Before I go further I should confess my biases. I have some interest in the subject, I know perfectly well that there is no coherent theory of C, and so I knew perfectly well that the book wasn't about to explain it2. And, I'm generally unimpressed by most philosophers3 and similar attitude (example; another). If you'd like to read another pile of reviews, try Goodreads.
My main criticism of the book is that he is talking about things I'm not greatly interested in, or already know. But you may not regard that as any great flaw of the book itself, only of my relation to it. Enough caveats! On with the show...
Quite a bit of the first part is about perception; in the sense of how does it work. This is interesting, in a way, but the connection to C remains a touch vague. He makes a decent case for the idea, which in retrospect I think I might consider obvious, that "ourselves" do not perceive the external world directly, instead we effectively sip from the top of a continually-updated model of the world.
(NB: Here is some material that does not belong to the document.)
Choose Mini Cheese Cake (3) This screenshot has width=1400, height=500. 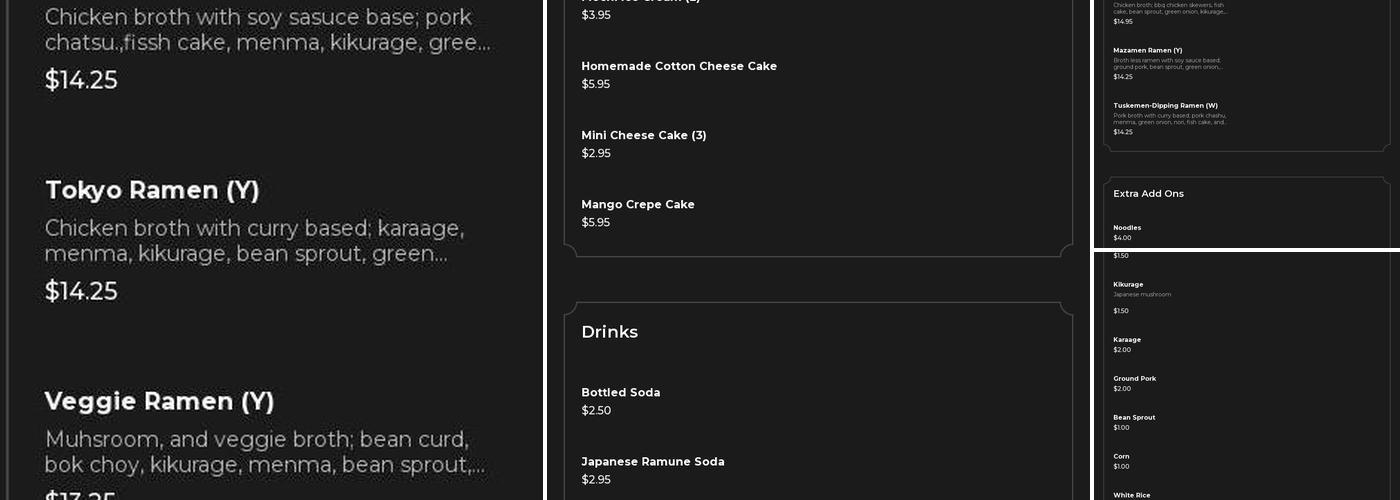coord(644,136)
He has some less convincing ideas about error-minimisation as part of the feedback loops in the model, and he decides to call the models "hallucinations", but I think those are unimportant details so shall ignore them. What's less clear is if he regards the conscious-self as including the model, or whether the model is, in some sense, an extension of organs like the eyes, and merely constructs a model to be perceived by the true self. Perhaps he doesn't know. I think I don't know; nor do I know a way that you might tell the difference.
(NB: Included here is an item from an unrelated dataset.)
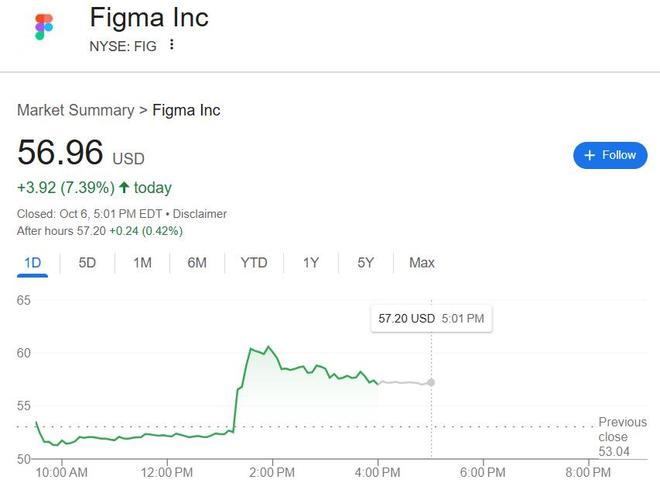Click the Figma Inc breadcrumb text
This screenshot has width=660, height=490.
[x=186, y=110]
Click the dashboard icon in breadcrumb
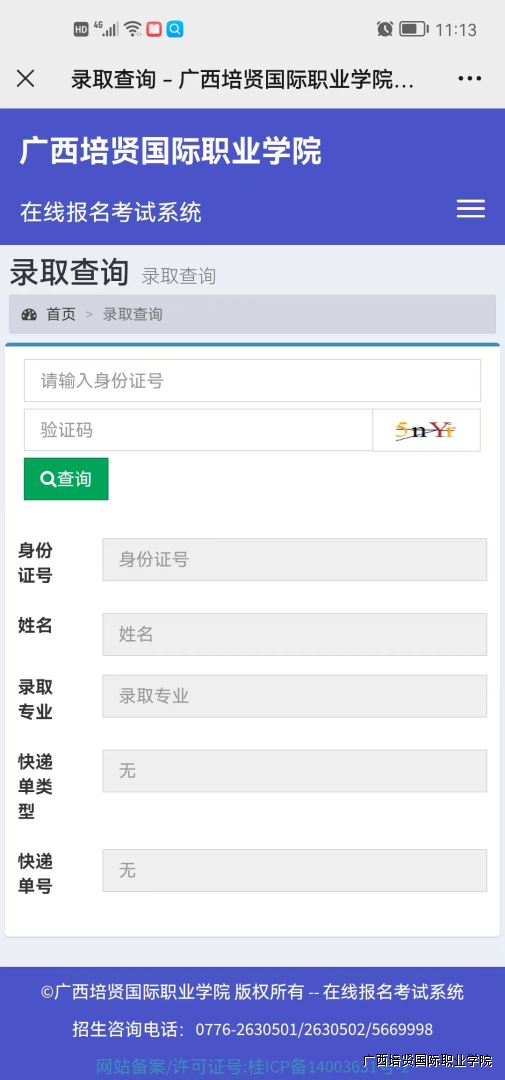 coord(29,315)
[Update 2023/03: I find The brain creates a predictive model. This just means that the brain continuously predicts what its inputs will be. Prediction isn’t something that the brain does every now and then; it is an intrinsic property that never stops, and it serves an essential role in learning. When the brain’s predictions are verified, that means the brain’s model of the world is accurate. A mis-prediction causes you to attend to the error and update the model from https://stratechery.com/2023/chatgpt-learns-computing/ as Jeff Hawkins's theory. This is similar, but different.]
At one point he discusses "internal" signals - body temperature, heartrate - as being folded into this model. I think he rather sneaks this in; it isn't clear they are part of the same model at all; and since they aren't under conscious control, it isn't clear they are part of C either.
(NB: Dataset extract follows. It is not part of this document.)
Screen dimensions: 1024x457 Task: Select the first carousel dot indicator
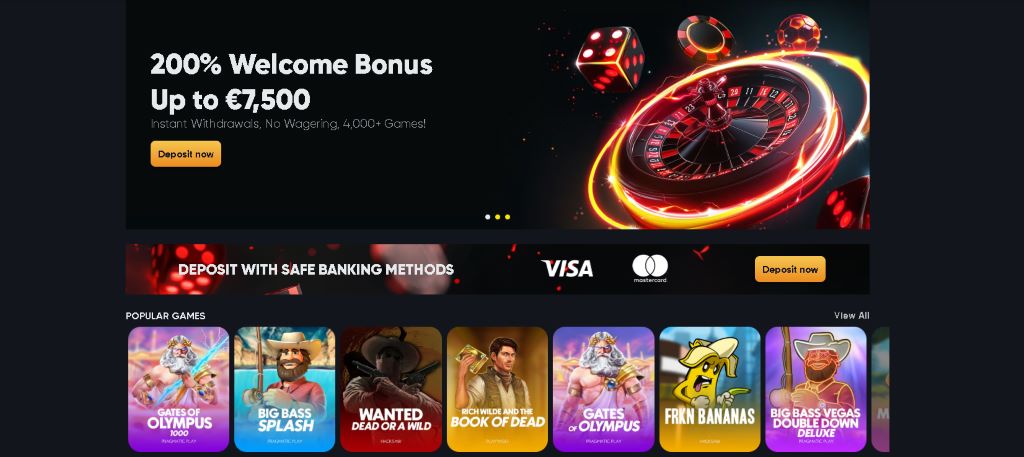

There are some bits that seem to me like filler or padding. For example, he discusses the "but what if you could do Star-Trek style matter-transmitters, and copy people, are the copied people continuous with the originals?". There are problems with this: we can't do it, and I think QM says we cannot do it even in principle1. And so the problem with discussing it isn't that we don't learn anything from it.
There's blobs of stuff about IIT and FEP but those aren't the answer either as I think he knows.
There's a chapter on animal C, but he has nothing to say on the subject; ditto one on machine C.
I think I'd recommend reading Godel, Escher, Bach instead.
Update: I should give him credit for physicalism: that C is a purely material behaviour; whatever it is, it arises from the substrate of atoms etc. that is our brain and body; there is no Cartesian dualism or soul involved. OTOH, for him it is only a minimal credit, since believing anything else would ruin his research programme.
Notes
1. Yes, I haven't thought this through carefully. QM only forbids-in-principle if you need to copy down to the finest granularity. Probably, you do; certainly, you do, unless you have a clear theory that says otherwise, and we don't. See-also me over there.
2. Or if it did, it would be wrong :-)
3. I know, he isn't a P. But you can't talk about C a lot without getting dangerously close.
Aside
Asimov, in e.g. Robots of Dawn has his more advanced Positronic robot brains in "humaniform" robot bodies: robots that look human, that have human-ish skin, the ability to smile, and so on. I am doubtful that this makes any sense, though it suits the storyline. He explains it as "And if I succeeded in working out a theoretical structure that would imply a humaniform positronic brain, I would need a humaniform body to place it in. The brain does not exist by itself, you understand. It interacts with the body, so that a humaniform brain in a nonhumaniform body would become, to an extent, itself nonhuman". It is gumpf, but perhaps interesting in this context. And anway gets contradicted by the ending.
Refs
* Blindsight as a phenomenon points to the... interactions of our wetware and conciousness.